At Citizen’s Advice Scotland, the Covid pandemic accelerated a trend we’d already been seeing: people need a choice of channels to access advice. For some people, there is still no substitute for face-to-face advice. But social distancing meant we had to work hard to improve what we could do with digital channels.
Building on our experience of launching the Scottish Citizen Advice Helpline (SCAH) service, we wanted to enable everyone wishing to use our services to be able to use a single access point to consistently reach the right local Citizen’s Advice Bureaux advisers. The complete reverse of a traditional call centre. This would not only ensure that people got advice from people local to them, but it would also enable us to deploy advisers at more local locations.
This matters because local advice is what makes the CAB network so special. Each bureau is its own independent charity, organised to best suit the needs of their local community. That local knowledge and intelligence gives people a much better service than a centralised, remote, call centre.
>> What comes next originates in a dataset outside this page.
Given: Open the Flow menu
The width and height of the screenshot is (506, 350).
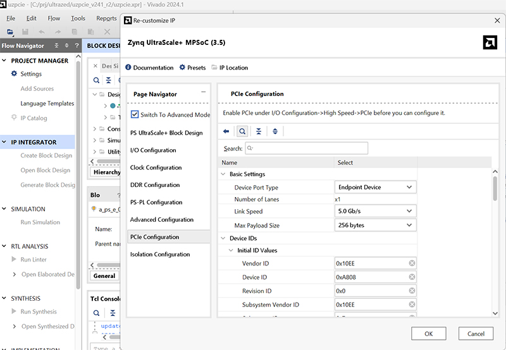Looking at the screenshot, I should [54, 18].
Why No-Code? Well in the first instance, we knew we couldn’t buy the solution off the shelf for our challenge, so we engaged with CivTech. The project was about how tech can help us create the best possible experience for people engaging with the Citizens Advice network but at the lowest cost and greatest benefit to Scotland.
No-Code is a slightly confusing name. It does involve code! But instead of crafting a new application from scratch, no-coders construct their own apps for clients by combining apps together like building blocks to create a new product. Coding in a way but at a larger level, with big blocks of code/app rather than individual lines. For example, you can use webflow to build a website up from options and design patterns rather than coding from scratch.
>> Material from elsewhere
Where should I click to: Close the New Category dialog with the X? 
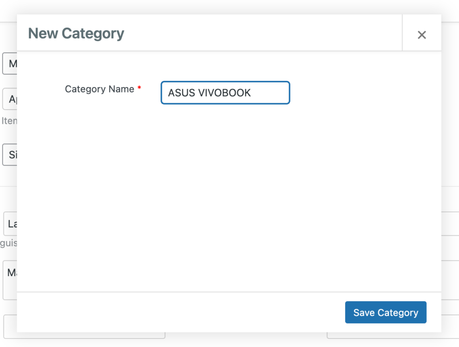coord(421,35)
In CivTech terms, the key ‘product’ we are delivering in this project, other than a new inclusive helpline, is a No-Code process for accelerated digital transformation of the Citizens Advice network. Much of the work in this project is building on current applications and proving that the process in works in a live environment, and then finding ways to share its success with the wider network and whole voluntary sector.
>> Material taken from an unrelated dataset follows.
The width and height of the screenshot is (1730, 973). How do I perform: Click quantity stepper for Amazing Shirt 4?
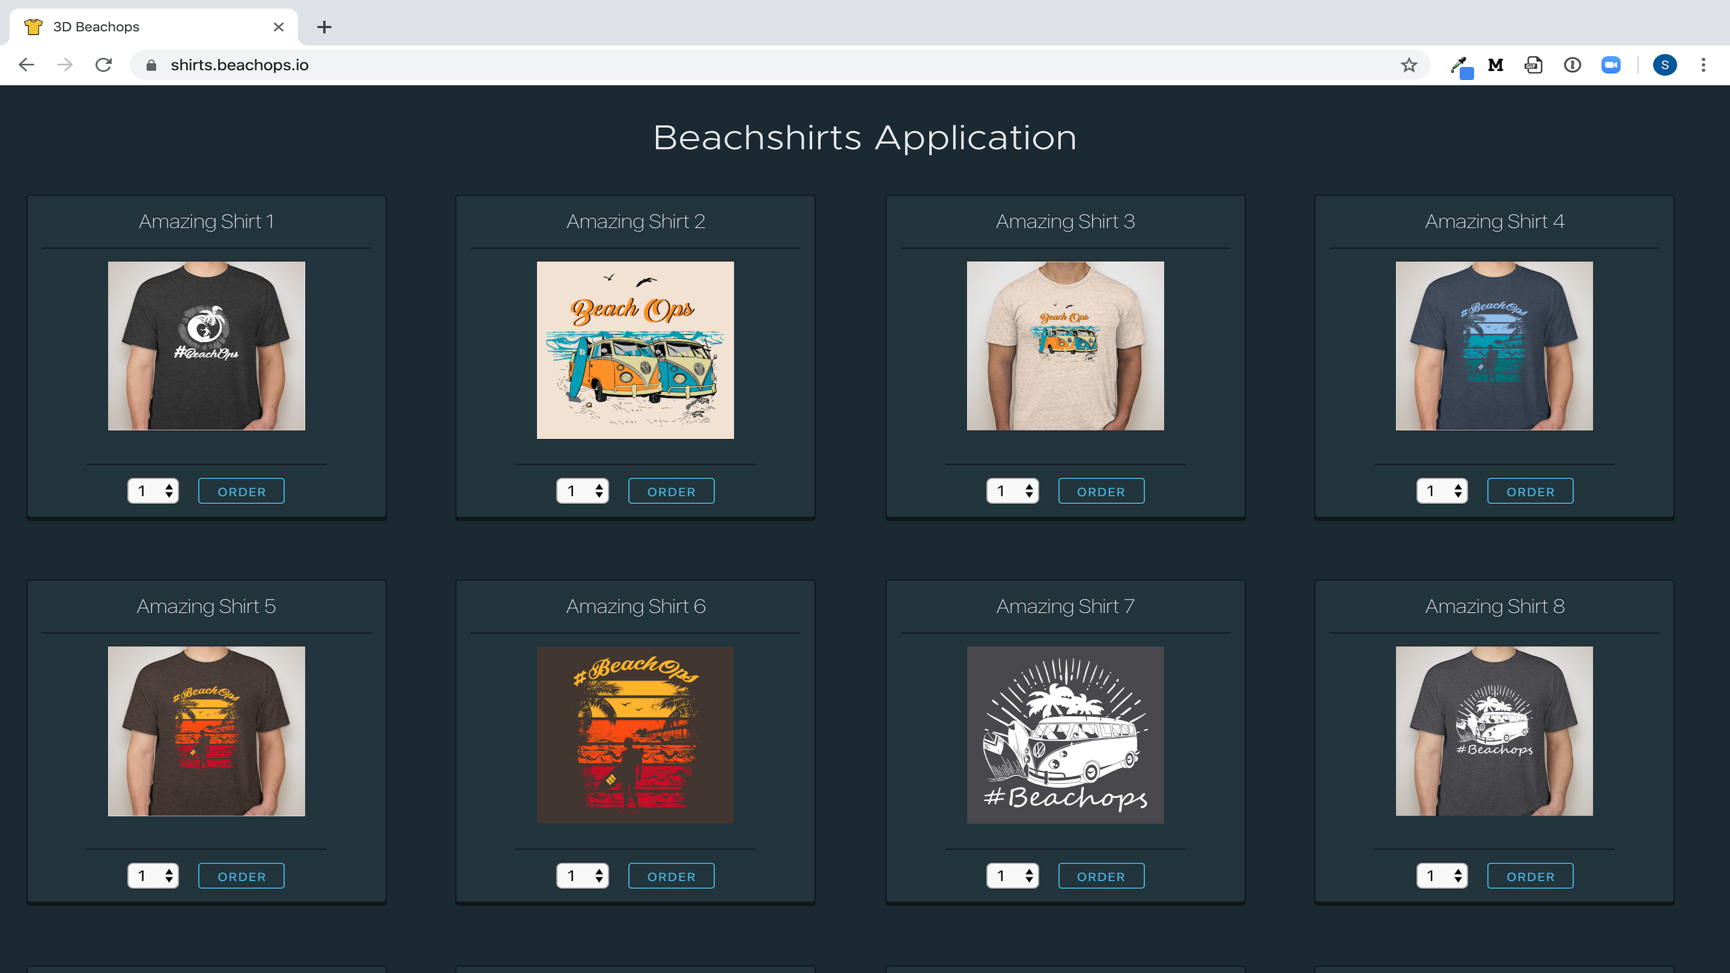[x=1442, y=491]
We learnt we could deliver success quicker using No-Code. Working with Civtech and SIDE Labs, we have been able to deploy a state-of-the-art AI system on our helpline within three months, so that clients are directed to their most local and knowledgeable adviser.
Through user testing we have also enhanced the product in terms of its accessibility and use of AI voice systems to recognise Scottish accents. We have reduced costs significantly, not just for CAS but also for others who may want to use this system in Scotland.
We have learnt using the No-Code sprint approach how to make it easier for users and clients to participate in shaping the services that affect them. This more accessible No-Code development process means that citizens can have a more meaningful say in shaping their services.
The No-Code approach fits well with the voluntary sector’s principles, prioritising cost effectiveness and focussing on delivering client needs and aggregation of outcomes from the bottom-up, in line with local volunteers, volunteering for and within local communities.
No-Code offers significantly better value for money than standard software development by building on pre-existing solutions and customising them rather than building from the bottom up. We have delivered a system, more tailored to accents across Scotland, for a fraction of the price of a corporate system, and a wider process that has enabled us to achieve reduction in operating costs for this year. This design and solution process can work for charities big and small and we plan to publish a small playbook guide as part of our final CivTech challenge write up. We believe it can deliver solutions without the need for massive technical knowledge. It could be a game changer not just for Citizens Advice, but for the whole voluntary sector.